◆ **REQUIRED ACTION**: Everything from the line that has "Task: Click the Library icon in sidebar" to the last line of the listing must be repeated exactly, and nothing more; omit the pictures.
Start of SUPPLIED MATERIAL
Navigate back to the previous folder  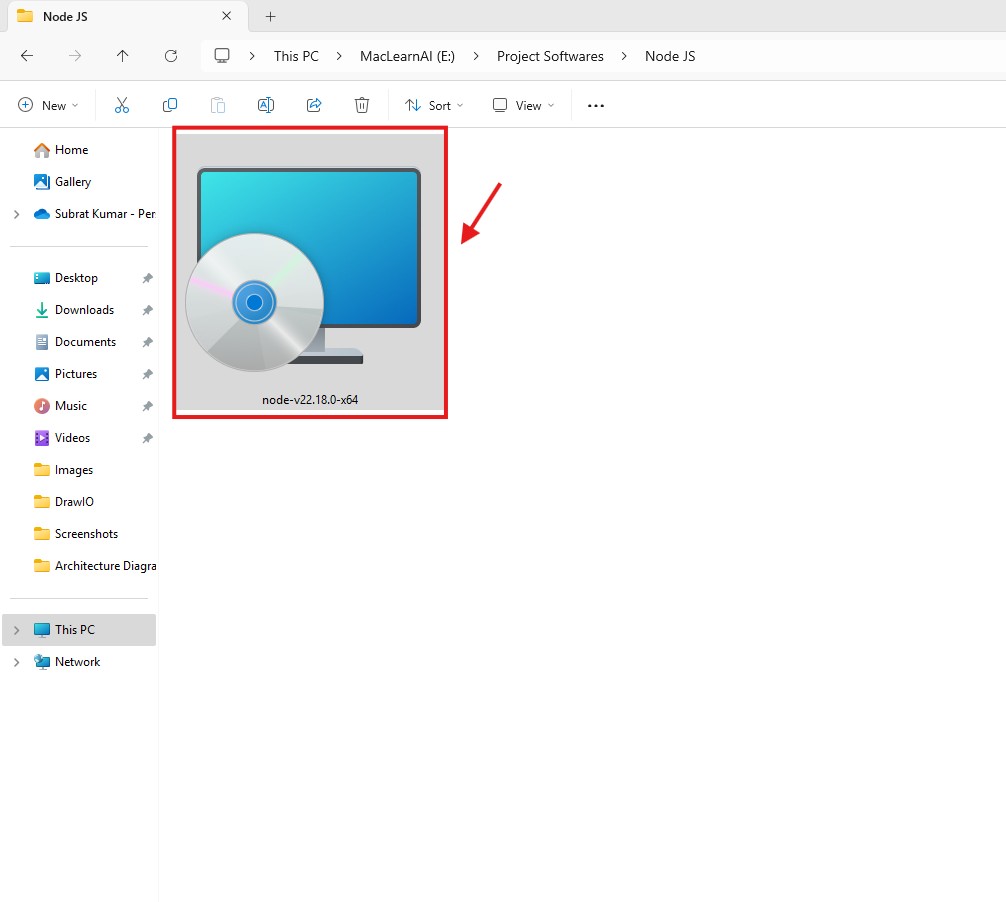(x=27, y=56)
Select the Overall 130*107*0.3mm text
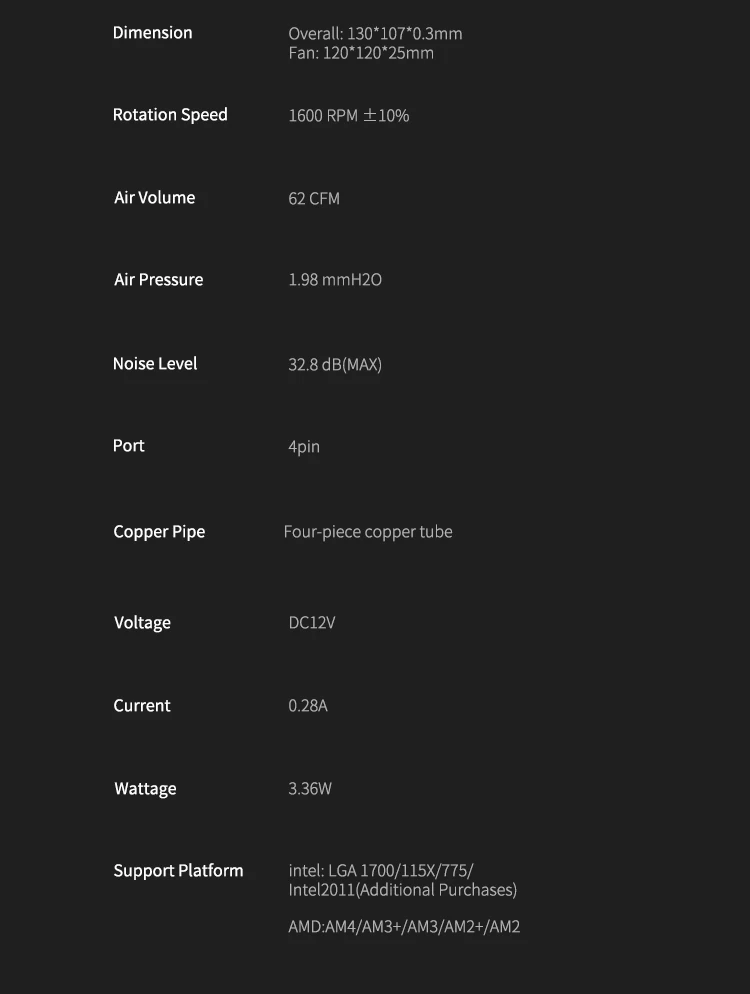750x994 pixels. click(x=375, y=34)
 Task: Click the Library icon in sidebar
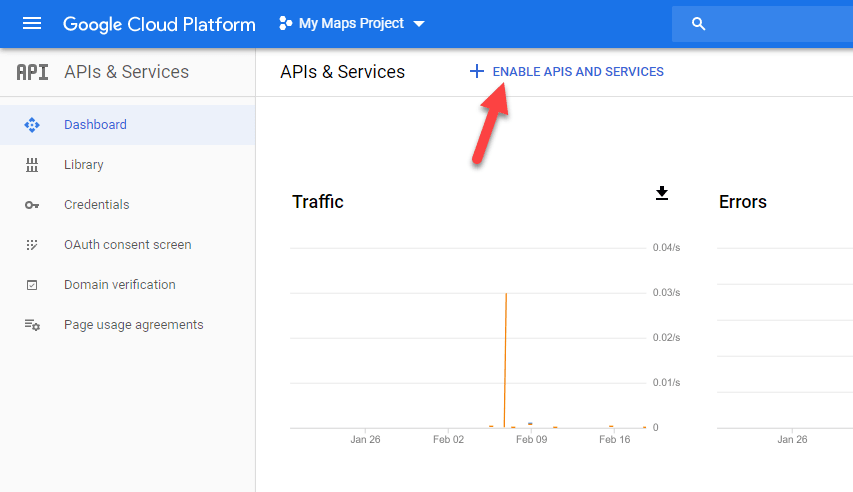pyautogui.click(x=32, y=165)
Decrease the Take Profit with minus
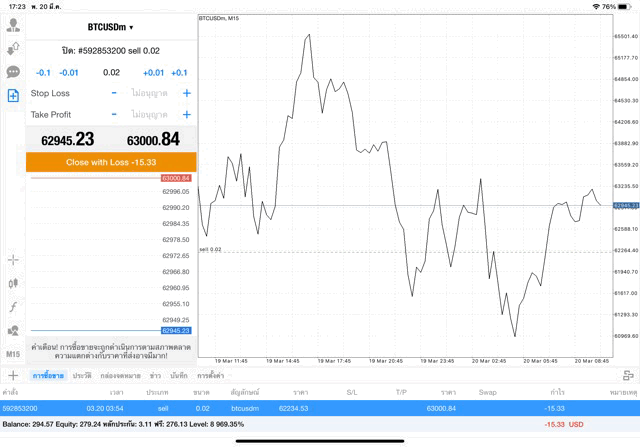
End of SUPPLIED MATERIAL
◆ **RESULT**:
 Task: Click the Library icon in sidebar
pyautogui.click(x=32, y=165)
Decrease the Take Profit with minus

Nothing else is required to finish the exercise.